Stored items
= Beginning of Section =
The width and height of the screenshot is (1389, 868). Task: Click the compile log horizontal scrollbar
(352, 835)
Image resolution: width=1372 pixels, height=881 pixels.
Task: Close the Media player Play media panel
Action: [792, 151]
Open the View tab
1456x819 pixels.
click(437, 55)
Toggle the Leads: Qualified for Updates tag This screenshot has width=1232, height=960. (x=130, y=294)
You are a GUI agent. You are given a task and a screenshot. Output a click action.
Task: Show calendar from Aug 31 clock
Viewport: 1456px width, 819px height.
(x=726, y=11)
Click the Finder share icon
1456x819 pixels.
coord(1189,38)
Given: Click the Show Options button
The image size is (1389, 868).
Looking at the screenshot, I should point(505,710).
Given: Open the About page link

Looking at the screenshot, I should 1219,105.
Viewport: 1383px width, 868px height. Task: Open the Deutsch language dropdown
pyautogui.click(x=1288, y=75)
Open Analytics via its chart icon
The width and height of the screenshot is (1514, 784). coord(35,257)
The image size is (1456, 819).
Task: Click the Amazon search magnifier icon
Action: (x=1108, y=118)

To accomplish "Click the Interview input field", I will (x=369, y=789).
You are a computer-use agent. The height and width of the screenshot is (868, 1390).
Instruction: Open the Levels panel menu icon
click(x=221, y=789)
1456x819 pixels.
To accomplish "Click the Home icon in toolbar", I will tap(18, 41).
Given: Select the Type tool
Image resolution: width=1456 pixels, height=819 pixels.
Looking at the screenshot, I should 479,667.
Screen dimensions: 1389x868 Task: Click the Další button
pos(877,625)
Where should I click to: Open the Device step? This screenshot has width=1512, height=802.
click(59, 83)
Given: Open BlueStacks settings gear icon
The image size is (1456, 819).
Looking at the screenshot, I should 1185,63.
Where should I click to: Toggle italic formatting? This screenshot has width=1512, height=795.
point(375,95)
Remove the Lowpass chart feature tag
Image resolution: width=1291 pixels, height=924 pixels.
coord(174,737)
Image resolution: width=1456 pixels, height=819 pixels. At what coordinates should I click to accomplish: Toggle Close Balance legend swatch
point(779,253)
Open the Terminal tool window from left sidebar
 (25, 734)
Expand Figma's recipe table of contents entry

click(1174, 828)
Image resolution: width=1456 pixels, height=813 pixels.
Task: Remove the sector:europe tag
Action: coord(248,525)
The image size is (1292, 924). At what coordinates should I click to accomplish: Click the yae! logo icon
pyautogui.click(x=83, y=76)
= End of Section =
■ **Action item**
Exact repetition of every record is required.

■ **Exercise result**
The width and height of the screenshot is (1389, 868). Task: Click the compile log horizontal scrollbar
(352, 835)
Image resolution: width=1372 pixels, height=881 pixels.
Task: Close the Media player Play media panel
Action: [792, 151]
Open the View tab
1456x819 pixels.
click(437, 55)
Toggle the Leads: Qualified for Updates tag This screenshot has width=1232, height=960. (x=130, y=294)
You are a GUI agent. You are given a task and a screenshot. Output a click action.
Task: Show calendar from Aug 31 clock
Viewport: 1456px width, 819px height.
(x=726, y=11)
Click the Finder share icon
1456x819 pixels.
coord(1189,38)
Given: Click the Show Options button
The image size is (1389, 868).
Looking at the screenshot, I should point(505,710).
Given: Open the About page link

Looking at the screenshot, I should 1219,105.
Viewport: 1383px width, 868px height. Task: Open the Deutsch language dropdown
pyautogui.click(x=1288, y=75)
Open Analytics via its chart icon
The width and height of the screenshot is (1514, 784). coord(35,257)
The image size is (1456, 819).
Task: Click the Amazon search magnifier icon
Action: (x=1108, y=118)

To accomplish "Click the Interview input field", I will (x=369, y=789).
You are a computer-use agent. The height and width of the screenshot is (868, 1390).
Instruction: Open the Levels panel menu icon
click(x=221, y=789)
1456x819 pixels.
To accomplish "Click the Home icon in toolbar", I will tap(18, 41).
Given: Select the Type tool
Image resolution: width=1456 pixels, height=819 pixels.
Looking at the screenshot, I should 479,667.
Screen dimensions: 1389x868 Task: Click the Další button
pos(877,625)
Where should I click to: Open the Device step? This screenshot has width=1512, height=802.
click(59, 83)
Given: Open BlueStacks settings gear icon
The image size is (1456, 819).
Looking at the screenshot, I should 1185,63.
Where should I click to: Toggle italic formatting? This screenshot has width=1512, height=795.
point(375,95)
Remove the Lowpass chart feature tag
Image resolution: width=1291 pixels, height=924 pixels.
coord(174,737)
Image resolution: width=1456 pixels, height=819 pixels. At what coordinates should I click to accomplish: Toggle Close Balance legend swatch
point(779,253)
Open the Terminal tool window from left sidebar
 (25, 734)
Expand Figma's recipe table of contents entry

click(1174, 828)
Image resolution: width=1456 pixels, height=813 pixels.
Task: Remove the sector:europe tag
Action: coord(248,525)
The image size is (1292, 924). At what coordinates should I click to accomplish: Click the yae! logo icon
pyautogui.click(x=83, y=76)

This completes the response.